ASSIGNED TASK> For every line in the records below that contains the word "beside", add one to a count, and report only that count.

AVAILABLE DATA>

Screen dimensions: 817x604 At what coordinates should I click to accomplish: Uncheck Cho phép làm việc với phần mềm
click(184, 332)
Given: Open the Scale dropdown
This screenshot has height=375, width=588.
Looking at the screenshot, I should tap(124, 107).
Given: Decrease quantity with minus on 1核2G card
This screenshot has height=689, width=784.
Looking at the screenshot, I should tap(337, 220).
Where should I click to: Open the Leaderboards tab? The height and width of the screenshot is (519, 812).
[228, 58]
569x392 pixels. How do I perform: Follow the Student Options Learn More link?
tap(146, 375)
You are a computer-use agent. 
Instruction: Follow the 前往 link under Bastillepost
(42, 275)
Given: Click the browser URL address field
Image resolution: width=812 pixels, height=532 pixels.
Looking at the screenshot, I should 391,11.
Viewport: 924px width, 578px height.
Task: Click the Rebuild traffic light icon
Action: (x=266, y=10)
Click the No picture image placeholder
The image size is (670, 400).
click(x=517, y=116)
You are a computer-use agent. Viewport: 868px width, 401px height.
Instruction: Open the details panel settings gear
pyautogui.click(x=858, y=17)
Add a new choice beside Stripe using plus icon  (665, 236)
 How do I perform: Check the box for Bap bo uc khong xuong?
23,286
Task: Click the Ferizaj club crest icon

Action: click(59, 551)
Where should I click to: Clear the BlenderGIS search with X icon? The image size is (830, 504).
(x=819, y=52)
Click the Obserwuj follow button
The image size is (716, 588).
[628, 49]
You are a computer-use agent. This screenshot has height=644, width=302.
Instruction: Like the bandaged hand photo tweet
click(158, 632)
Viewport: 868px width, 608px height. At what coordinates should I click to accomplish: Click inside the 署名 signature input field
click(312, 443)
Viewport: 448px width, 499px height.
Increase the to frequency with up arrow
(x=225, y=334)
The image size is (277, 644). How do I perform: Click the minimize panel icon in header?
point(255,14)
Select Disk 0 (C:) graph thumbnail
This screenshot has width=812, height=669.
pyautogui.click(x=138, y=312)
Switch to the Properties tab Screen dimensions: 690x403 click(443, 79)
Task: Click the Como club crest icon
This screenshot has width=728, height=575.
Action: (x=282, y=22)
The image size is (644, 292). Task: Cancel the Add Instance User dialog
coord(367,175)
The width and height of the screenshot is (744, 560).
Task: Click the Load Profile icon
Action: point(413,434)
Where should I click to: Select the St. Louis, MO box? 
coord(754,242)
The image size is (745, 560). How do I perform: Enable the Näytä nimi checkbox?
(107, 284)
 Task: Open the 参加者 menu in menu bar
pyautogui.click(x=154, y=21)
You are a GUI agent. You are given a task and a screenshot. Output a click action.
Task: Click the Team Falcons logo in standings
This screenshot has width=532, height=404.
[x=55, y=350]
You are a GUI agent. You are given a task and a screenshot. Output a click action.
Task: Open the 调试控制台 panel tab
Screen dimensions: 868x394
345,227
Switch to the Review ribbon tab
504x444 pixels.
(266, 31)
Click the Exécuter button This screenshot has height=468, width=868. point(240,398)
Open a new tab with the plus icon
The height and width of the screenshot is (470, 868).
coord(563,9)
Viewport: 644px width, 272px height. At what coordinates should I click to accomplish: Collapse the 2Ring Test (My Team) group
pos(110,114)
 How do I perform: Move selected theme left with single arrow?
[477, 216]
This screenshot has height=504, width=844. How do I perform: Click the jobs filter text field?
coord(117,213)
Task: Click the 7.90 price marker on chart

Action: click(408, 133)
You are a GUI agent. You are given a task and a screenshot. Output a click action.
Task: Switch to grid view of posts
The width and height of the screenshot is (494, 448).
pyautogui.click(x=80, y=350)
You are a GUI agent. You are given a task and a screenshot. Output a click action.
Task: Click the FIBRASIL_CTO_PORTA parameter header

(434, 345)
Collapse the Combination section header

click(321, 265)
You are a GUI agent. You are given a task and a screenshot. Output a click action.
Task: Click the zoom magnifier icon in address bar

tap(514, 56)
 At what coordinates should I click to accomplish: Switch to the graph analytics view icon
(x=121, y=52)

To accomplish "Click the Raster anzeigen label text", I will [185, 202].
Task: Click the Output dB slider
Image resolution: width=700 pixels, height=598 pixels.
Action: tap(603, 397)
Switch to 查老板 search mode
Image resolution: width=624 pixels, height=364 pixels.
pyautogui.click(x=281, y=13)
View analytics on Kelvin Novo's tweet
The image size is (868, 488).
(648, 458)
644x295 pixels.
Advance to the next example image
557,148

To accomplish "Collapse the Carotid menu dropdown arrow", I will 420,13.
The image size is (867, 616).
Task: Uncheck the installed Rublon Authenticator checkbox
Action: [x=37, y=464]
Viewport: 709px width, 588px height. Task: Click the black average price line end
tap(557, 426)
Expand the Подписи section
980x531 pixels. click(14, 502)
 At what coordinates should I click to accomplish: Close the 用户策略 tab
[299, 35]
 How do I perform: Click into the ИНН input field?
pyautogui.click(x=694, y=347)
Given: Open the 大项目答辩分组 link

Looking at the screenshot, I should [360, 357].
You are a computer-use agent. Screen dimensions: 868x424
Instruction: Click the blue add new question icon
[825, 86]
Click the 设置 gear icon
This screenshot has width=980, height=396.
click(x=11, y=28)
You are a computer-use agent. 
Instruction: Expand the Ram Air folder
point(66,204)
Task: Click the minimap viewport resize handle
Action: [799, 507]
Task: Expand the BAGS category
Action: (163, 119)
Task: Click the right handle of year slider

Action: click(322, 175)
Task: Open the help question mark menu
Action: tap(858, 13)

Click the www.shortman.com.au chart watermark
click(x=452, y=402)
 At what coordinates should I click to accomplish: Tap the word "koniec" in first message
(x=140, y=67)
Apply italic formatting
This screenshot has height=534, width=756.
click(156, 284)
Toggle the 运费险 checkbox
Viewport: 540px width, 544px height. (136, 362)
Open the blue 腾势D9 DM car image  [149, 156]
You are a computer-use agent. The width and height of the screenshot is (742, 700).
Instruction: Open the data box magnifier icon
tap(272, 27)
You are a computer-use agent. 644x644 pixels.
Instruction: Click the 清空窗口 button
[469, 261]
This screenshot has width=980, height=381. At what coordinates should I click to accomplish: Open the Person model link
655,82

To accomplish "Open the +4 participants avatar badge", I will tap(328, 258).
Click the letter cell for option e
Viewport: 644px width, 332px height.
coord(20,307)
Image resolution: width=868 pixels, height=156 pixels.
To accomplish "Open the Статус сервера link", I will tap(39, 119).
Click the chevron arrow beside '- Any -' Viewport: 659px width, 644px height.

FINISHED EXERCISE> 2